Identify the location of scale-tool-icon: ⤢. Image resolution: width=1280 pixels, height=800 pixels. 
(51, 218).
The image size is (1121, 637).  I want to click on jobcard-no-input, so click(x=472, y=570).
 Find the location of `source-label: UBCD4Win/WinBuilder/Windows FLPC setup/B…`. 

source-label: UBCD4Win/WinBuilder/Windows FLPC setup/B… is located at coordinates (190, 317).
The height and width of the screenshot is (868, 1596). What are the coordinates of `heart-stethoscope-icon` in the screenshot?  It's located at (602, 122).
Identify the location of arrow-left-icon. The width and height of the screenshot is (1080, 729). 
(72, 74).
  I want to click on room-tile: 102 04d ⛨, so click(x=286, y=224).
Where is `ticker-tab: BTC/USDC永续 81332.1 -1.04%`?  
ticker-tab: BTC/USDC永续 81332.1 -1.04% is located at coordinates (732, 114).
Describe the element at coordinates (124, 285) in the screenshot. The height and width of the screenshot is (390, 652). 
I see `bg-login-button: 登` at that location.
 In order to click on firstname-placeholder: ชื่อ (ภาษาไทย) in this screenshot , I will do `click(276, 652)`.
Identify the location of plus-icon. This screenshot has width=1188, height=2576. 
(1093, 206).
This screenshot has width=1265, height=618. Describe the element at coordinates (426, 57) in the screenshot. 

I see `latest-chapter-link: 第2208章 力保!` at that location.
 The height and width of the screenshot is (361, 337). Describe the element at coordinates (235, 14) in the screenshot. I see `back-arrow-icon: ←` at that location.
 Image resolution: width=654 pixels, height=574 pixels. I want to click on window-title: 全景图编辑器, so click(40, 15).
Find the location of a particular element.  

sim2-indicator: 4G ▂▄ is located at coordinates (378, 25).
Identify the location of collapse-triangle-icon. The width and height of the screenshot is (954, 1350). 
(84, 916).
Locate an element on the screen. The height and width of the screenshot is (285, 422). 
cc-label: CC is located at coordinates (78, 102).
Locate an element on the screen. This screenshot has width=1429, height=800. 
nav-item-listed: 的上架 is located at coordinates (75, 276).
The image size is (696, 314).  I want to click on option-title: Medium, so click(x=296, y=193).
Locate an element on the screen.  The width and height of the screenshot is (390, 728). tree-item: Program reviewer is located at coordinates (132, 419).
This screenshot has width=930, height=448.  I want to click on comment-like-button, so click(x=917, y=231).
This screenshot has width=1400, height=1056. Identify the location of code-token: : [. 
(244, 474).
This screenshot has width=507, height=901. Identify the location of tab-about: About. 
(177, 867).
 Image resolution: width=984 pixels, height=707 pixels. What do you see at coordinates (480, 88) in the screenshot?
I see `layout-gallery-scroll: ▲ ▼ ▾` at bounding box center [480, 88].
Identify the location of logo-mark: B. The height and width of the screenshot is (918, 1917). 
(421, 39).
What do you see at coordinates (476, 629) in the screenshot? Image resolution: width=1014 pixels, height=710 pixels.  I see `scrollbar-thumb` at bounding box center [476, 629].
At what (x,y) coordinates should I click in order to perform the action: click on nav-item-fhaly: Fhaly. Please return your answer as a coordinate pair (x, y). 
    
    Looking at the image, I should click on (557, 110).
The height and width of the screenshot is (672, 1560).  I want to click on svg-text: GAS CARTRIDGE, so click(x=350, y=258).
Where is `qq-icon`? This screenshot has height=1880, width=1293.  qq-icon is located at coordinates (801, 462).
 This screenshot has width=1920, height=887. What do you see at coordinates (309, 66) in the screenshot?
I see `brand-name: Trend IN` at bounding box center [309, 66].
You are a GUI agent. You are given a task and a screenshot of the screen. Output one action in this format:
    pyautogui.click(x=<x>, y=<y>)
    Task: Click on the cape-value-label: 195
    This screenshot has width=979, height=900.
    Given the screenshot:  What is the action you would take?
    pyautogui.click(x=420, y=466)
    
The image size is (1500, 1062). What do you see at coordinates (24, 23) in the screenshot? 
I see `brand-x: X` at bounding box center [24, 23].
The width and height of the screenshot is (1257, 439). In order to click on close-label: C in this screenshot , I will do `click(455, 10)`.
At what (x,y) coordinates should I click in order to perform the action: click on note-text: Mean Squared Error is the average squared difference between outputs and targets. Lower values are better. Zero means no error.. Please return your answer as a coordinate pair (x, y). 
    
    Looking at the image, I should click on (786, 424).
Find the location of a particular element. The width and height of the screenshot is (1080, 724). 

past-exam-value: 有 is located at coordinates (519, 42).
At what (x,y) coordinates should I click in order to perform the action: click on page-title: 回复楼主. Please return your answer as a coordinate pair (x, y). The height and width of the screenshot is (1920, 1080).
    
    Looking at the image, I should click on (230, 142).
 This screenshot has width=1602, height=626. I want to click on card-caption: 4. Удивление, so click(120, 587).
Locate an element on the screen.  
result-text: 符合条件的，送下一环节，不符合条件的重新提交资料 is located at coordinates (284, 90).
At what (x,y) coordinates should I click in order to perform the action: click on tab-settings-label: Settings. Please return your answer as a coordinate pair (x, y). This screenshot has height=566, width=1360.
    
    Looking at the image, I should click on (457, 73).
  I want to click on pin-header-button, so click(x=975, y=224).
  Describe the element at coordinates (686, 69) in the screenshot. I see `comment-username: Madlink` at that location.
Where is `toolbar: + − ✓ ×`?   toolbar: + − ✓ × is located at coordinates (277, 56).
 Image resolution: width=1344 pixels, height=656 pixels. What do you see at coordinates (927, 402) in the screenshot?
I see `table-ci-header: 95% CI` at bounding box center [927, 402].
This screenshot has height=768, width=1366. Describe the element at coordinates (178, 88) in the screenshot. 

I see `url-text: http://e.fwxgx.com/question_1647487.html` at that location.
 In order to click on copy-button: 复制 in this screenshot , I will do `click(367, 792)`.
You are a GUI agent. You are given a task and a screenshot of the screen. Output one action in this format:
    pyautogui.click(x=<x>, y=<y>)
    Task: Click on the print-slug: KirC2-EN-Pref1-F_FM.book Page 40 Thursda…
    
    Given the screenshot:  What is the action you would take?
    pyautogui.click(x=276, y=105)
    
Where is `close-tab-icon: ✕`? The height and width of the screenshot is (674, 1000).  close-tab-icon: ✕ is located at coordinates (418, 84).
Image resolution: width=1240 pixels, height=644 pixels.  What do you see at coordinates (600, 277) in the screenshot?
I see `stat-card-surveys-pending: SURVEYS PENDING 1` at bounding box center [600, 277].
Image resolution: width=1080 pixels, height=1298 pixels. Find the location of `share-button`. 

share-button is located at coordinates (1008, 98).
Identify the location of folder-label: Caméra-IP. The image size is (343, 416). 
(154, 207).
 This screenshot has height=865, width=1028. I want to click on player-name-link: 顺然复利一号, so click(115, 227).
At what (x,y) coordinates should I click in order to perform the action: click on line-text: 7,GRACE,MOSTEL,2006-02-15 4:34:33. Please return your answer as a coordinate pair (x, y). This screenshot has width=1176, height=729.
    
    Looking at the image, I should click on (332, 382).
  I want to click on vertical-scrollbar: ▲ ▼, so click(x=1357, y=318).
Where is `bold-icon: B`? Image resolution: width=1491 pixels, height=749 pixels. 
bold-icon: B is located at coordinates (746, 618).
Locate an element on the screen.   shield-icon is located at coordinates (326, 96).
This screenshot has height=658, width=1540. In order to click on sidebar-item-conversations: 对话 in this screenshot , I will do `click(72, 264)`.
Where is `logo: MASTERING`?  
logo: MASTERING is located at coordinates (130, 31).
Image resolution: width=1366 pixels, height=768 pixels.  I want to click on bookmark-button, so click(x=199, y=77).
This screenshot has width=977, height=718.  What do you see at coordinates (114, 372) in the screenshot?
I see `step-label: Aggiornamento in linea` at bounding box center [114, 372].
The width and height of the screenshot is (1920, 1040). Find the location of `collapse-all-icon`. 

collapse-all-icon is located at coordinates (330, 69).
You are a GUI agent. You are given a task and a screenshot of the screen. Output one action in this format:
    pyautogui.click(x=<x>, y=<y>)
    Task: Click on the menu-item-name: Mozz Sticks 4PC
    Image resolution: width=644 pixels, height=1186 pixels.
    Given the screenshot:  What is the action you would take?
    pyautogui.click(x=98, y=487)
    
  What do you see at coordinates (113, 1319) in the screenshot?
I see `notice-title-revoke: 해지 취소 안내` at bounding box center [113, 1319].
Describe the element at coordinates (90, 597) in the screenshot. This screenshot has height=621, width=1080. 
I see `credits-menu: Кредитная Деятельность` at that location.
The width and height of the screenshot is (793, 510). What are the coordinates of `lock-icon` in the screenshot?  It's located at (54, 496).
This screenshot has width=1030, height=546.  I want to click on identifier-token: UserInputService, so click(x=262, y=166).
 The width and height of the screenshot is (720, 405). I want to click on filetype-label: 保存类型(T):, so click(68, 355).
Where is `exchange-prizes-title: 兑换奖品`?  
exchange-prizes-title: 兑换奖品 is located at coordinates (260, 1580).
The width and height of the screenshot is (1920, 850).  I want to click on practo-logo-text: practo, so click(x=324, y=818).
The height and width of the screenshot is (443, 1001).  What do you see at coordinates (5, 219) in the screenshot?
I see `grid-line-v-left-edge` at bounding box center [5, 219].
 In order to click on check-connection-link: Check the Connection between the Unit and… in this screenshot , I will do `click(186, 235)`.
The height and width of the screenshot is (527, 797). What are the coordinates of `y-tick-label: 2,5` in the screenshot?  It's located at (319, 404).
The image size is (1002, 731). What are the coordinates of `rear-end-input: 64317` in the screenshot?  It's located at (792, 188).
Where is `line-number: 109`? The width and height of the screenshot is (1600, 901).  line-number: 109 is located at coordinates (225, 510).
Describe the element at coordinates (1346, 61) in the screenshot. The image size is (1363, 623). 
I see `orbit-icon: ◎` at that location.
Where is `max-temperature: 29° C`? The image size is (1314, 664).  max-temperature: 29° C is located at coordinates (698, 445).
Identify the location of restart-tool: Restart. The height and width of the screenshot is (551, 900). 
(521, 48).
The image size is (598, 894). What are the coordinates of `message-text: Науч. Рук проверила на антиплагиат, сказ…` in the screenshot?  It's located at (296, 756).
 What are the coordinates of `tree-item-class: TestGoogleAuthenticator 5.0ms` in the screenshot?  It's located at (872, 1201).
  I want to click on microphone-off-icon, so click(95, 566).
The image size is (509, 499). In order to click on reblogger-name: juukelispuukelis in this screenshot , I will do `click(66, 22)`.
════════
◆ TO DO:
Rewrite the lines from the line with "This screenshot has height=768, width=1366." to the line with "In order to click on copy-button: 复制", putting "Identify" in place of "Describe" and leaving everything else unchanged.

◆ OUTPUT OF THE EXERCISE:
This screenshot has height=768, width=1366. Identify the element at coordinates (178, 88) in the screenshot. 

I see `url-text: http://e.fwxgx.com/question_1647487.html` at that location.
 In order to click on copy-button: 复制 in this screenshot , I will do `click(367, 792)`.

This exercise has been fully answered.